#### [About this task]
Needed from the entries below: every line that holds the word "computer".

#### [Data provided]
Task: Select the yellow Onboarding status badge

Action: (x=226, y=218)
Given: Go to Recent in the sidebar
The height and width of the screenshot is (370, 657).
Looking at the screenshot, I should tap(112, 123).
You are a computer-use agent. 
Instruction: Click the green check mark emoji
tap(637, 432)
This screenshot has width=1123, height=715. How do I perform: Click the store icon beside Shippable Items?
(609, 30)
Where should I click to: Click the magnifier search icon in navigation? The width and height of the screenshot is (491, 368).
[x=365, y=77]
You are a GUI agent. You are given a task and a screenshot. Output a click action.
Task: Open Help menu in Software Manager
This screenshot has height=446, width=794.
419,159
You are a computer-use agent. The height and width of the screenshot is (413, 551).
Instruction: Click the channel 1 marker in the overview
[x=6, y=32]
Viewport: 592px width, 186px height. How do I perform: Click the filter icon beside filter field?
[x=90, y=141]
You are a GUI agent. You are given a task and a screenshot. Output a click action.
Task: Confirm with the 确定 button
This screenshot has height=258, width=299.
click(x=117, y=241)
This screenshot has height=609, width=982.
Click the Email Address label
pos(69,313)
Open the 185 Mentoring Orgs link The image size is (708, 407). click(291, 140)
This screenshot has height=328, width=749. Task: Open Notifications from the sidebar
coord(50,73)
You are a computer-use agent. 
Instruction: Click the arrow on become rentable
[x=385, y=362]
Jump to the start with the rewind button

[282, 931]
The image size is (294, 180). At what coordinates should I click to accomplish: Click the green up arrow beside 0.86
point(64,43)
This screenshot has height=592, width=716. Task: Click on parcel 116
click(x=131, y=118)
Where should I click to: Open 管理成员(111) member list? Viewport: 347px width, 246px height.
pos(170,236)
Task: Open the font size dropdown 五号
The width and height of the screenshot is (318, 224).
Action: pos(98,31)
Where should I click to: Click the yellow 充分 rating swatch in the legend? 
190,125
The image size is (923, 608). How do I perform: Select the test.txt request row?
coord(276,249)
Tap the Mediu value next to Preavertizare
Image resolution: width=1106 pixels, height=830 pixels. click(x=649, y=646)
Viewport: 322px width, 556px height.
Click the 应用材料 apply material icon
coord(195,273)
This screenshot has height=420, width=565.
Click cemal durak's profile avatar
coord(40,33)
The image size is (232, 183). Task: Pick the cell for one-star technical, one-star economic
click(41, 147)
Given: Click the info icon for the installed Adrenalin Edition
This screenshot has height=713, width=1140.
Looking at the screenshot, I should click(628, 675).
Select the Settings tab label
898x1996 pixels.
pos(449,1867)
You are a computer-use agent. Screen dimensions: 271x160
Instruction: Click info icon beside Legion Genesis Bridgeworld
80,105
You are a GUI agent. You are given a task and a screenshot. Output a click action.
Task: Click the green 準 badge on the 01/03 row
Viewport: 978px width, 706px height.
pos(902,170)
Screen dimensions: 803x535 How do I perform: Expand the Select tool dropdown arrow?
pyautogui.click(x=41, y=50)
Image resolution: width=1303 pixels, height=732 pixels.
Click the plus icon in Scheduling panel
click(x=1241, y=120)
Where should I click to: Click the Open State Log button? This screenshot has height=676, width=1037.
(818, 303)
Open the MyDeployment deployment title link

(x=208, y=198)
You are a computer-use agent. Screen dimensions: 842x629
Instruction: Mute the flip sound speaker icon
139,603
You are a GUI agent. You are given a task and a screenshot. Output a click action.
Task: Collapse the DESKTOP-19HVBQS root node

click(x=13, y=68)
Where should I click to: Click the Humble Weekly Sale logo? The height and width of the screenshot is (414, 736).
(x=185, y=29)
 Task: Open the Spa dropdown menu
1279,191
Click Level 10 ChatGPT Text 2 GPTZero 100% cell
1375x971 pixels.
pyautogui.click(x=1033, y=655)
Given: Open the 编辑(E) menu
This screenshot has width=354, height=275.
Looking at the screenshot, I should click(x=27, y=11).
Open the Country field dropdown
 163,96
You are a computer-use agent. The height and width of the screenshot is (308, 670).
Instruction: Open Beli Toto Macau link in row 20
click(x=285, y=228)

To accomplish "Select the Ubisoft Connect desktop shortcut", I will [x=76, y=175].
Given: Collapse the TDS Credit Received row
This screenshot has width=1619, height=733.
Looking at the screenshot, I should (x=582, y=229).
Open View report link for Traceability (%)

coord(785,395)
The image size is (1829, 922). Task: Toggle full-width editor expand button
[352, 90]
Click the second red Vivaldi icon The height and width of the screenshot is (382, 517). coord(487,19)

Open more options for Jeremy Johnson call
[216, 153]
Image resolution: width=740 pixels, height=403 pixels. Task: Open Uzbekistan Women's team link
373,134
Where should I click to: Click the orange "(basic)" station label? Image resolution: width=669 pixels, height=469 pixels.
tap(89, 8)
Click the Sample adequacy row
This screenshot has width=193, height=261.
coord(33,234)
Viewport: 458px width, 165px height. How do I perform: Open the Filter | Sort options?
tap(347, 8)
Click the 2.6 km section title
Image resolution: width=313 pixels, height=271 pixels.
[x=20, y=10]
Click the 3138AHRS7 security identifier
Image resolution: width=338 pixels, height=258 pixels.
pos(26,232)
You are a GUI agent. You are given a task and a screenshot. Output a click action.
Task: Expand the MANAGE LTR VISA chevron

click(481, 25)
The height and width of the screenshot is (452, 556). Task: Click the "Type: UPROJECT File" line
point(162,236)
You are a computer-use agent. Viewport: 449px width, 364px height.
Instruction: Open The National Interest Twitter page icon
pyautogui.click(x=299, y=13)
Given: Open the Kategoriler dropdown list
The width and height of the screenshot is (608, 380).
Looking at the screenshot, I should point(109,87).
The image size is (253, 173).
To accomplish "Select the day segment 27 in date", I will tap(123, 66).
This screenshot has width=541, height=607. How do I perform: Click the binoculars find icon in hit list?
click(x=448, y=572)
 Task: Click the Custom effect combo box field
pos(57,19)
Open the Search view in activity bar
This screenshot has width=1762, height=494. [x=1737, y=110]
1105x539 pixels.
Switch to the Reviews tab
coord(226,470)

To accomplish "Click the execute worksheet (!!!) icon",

#### [Result]
You are a computer-use agent. 
You are a computer-use agent. The height and width of the screenshot is (413, 551).
You are a computer-use agent. 
You are a computer-use agent. Screen dimensions: 271x160
You are a computer-use agent. Screen dimensions: 842x629
You are a computer-use agent. The height and width of the screenshot is (308, 670).
You are a computer-use agent. Viewport: 449px width, 364px height.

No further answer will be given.